_Given exercise_
Rewrite the data from its first line up to and including the line with "The image size is (544, 576). coord(523,10)", putting "dialog" in place of "window" and keeping everything else the same.
[START Entries supplied]
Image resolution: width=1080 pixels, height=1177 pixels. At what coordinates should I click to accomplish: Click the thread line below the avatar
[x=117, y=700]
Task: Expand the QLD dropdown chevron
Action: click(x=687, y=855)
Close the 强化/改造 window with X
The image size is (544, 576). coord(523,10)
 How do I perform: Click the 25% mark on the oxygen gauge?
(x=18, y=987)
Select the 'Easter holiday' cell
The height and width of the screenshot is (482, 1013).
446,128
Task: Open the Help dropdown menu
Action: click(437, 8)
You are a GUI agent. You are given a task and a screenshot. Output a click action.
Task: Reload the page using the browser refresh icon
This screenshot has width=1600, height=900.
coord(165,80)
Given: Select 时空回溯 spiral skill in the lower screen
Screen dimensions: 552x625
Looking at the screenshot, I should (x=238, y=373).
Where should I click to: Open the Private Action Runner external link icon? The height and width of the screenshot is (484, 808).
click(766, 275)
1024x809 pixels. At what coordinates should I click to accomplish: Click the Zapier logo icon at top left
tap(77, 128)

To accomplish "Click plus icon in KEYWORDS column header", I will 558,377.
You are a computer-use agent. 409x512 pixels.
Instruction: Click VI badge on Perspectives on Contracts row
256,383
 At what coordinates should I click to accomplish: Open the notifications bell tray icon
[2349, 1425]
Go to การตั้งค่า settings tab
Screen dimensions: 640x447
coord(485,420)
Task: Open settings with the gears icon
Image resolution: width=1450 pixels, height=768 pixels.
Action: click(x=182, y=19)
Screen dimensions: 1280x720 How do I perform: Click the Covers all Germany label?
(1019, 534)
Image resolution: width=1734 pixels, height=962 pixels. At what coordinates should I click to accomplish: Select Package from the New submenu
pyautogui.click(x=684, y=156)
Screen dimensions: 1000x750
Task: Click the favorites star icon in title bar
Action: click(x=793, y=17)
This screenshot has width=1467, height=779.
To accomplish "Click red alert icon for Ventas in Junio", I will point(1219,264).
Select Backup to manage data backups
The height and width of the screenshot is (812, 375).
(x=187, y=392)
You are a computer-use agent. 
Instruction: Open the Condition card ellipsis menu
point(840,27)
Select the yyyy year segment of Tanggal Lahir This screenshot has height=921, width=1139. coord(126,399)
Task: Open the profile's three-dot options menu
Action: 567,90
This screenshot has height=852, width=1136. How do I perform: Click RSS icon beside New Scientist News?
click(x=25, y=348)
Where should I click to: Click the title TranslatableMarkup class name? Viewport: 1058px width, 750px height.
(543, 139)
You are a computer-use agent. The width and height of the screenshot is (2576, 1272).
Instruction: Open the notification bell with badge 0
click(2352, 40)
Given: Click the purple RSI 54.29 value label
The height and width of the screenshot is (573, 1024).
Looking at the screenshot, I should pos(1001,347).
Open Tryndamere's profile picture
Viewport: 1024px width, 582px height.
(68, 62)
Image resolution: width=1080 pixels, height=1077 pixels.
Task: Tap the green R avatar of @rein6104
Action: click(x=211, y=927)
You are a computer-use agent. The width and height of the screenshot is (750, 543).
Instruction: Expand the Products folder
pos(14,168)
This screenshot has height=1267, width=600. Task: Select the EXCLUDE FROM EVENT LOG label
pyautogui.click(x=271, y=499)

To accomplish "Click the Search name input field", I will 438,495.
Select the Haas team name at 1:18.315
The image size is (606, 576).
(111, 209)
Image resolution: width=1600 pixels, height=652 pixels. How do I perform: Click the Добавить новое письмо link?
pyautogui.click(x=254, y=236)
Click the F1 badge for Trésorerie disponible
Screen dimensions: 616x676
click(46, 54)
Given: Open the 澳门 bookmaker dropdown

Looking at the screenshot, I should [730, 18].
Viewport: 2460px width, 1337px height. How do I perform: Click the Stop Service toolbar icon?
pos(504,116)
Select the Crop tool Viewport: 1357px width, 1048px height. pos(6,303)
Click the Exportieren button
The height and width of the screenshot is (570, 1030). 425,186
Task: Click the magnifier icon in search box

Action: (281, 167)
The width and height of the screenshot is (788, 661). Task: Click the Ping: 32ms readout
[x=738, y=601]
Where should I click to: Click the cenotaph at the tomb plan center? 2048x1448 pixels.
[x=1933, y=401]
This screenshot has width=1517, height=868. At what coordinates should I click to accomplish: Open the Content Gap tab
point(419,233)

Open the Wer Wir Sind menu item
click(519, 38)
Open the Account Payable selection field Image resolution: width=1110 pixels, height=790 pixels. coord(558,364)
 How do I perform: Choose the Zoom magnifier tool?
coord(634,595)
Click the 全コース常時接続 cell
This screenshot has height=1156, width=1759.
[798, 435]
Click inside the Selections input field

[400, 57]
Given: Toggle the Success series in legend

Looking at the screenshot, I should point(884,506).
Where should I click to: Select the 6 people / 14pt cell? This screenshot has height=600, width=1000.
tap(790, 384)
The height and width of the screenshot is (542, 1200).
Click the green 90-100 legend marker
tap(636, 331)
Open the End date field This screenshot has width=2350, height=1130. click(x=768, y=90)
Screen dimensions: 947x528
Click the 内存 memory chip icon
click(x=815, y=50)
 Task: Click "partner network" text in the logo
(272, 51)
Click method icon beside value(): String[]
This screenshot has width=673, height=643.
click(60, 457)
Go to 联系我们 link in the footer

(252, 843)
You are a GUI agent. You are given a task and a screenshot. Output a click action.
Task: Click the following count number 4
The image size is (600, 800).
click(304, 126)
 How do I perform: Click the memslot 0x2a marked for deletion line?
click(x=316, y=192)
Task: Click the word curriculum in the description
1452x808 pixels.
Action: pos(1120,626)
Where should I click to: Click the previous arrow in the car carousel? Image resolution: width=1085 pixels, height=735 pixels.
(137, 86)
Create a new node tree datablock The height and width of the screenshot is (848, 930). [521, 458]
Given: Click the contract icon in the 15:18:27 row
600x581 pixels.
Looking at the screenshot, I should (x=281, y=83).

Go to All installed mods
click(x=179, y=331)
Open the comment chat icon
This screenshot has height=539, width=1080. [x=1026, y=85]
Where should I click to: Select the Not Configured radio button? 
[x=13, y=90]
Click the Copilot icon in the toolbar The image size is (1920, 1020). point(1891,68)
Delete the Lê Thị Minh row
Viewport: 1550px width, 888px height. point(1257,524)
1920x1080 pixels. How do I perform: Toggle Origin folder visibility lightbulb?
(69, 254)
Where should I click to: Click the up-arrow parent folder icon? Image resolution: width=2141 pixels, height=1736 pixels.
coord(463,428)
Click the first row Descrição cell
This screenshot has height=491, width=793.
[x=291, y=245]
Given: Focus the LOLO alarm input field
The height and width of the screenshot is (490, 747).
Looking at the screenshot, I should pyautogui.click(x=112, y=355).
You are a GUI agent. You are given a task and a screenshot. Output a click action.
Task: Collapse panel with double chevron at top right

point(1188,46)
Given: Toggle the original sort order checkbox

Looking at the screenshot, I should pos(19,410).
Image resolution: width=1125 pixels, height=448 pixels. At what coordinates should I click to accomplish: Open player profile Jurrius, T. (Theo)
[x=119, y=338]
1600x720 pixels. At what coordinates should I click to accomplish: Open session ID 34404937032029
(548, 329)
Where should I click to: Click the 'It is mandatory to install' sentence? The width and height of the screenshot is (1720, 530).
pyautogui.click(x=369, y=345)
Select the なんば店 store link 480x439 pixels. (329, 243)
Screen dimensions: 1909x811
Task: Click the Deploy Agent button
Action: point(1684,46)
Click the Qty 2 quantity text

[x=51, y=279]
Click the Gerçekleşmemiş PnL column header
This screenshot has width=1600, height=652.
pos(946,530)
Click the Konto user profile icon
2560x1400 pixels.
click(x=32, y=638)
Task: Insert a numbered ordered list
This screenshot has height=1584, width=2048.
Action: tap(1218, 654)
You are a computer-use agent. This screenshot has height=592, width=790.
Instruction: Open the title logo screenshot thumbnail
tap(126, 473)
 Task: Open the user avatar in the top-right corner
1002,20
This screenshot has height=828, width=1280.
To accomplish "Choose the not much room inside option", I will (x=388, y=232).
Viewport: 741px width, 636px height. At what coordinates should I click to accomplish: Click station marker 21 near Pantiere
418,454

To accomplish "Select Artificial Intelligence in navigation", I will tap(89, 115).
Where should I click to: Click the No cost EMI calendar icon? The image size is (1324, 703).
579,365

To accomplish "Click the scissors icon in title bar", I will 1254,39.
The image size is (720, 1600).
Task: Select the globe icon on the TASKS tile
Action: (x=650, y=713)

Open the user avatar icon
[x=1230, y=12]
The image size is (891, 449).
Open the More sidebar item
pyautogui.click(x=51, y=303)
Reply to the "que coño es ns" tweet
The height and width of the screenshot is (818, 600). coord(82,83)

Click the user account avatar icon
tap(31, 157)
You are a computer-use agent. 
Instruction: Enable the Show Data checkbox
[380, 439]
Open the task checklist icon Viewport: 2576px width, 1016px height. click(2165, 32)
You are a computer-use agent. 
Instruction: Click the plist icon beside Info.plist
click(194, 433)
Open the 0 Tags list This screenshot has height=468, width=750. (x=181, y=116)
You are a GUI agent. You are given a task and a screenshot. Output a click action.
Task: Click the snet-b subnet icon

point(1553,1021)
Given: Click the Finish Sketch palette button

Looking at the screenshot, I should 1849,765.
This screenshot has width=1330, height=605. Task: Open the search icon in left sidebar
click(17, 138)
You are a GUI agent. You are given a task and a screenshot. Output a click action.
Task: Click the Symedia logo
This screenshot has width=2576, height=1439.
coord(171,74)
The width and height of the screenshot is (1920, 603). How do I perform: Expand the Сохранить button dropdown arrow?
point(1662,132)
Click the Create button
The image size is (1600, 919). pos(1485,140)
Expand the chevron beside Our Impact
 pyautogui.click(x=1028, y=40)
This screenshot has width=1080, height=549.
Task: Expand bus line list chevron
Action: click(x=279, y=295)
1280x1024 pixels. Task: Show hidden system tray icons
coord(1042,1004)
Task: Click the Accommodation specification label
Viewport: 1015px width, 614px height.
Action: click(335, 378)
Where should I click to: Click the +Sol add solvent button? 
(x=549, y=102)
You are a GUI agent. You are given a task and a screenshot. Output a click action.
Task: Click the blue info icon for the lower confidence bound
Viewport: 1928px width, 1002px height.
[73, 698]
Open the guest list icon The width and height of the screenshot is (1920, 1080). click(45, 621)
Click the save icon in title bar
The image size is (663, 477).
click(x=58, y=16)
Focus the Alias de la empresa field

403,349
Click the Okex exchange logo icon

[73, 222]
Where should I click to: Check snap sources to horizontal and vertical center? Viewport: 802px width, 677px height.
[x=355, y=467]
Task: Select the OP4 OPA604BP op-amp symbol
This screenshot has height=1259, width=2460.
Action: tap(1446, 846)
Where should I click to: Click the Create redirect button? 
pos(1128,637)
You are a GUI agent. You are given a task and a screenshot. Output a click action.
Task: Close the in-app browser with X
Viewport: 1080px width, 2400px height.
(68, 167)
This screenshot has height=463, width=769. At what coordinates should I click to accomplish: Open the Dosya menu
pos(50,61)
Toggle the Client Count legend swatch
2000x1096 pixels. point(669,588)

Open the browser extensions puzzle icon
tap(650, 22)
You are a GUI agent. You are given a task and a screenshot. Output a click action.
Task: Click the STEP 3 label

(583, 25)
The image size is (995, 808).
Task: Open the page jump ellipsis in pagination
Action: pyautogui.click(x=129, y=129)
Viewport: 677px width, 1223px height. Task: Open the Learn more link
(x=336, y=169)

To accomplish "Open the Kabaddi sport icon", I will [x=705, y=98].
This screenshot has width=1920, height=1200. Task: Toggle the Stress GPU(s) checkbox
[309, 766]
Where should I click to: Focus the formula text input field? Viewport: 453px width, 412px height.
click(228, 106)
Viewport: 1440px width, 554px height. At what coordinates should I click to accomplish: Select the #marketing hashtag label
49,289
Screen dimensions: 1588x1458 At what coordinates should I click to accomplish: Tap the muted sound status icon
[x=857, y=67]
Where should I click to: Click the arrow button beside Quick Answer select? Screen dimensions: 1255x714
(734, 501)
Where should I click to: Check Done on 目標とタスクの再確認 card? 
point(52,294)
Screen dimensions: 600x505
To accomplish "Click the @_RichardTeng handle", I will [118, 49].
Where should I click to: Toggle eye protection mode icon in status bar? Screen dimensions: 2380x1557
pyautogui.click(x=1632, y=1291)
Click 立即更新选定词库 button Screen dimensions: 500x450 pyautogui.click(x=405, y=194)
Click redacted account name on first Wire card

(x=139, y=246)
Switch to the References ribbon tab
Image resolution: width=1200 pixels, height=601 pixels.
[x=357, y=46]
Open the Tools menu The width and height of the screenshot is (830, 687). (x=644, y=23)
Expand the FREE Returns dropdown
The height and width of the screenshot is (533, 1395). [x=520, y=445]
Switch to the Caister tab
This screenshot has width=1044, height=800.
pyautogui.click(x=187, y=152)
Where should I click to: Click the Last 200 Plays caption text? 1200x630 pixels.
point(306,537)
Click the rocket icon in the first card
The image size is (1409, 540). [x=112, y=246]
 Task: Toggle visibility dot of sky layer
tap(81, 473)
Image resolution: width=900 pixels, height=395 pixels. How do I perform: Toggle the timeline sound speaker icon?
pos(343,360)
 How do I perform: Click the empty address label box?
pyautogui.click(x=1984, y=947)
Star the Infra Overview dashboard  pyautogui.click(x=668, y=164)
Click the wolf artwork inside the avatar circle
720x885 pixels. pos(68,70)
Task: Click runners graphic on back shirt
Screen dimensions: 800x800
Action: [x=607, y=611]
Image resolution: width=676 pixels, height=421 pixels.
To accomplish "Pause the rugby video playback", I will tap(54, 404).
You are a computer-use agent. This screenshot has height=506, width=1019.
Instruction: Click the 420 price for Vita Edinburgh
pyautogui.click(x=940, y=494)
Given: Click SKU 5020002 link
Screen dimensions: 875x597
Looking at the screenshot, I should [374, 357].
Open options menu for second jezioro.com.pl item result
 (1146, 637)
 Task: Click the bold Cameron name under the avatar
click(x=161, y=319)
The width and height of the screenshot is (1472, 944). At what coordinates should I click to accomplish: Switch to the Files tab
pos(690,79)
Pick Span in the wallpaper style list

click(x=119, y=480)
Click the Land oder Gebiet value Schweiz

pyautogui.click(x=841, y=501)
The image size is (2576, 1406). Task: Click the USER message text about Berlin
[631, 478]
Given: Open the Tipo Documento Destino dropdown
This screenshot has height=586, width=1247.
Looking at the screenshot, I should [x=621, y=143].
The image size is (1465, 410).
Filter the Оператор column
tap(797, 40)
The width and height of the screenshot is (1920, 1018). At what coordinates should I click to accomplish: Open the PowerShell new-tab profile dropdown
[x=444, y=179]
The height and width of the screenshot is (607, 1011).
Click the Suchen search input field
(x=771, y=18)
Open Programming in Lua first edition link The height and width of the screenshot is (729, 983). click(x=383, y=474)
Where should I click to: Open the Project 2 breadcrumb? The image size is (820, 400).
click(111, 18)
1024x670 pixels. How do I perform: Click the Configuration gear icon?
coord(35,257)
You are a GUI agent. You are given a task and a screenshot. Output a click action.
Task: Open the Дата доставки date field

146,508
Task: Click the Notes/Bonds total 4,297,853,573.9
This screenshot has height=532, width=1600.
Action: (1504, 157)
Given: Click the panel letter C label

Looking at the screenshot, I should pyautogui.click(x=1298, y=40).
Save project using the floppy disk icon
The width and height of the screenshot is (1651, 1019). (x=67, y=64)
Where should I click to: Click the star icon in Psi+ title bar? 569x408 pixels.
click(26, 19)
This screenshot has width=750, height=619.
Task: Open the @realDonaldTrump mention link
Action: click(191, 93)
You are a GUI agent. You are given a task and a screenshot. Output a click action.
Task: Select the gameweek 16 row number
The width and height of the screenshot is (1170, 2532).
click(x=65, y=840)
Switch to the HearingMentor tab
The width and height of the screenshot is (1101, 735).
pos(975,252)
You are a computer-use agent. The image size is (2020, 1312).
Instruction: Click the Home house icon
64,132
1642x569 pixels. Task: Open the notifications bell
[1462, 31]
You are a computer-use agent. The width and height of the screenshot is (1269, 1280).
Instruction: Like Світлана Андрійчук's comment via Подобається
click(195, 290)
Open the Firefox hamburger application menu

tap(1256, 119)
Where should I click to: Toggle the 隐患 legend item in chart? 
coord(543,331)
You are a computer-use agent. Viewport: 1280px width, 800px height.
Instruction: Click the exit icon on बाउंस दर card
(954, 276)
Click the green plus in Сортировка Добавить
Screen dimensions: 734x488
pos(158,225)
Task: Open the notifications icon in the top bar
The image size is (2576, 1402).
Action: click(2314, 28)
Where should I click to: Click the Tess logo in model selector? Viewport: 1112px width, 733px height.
[END Entries supplied]
_Exercise solution_
Image resolution: width=1080 pixels, height=1177 pixels. At what coordinates should I click to accomplish: Click the thread line below the avatar
[x=117, y=700]
Task: Expand the QLD dropdown chevron
Action: click(x=687, y=855)
Close the 强化/改造 dialog with X
The image size is (544, 576). coord(523,10)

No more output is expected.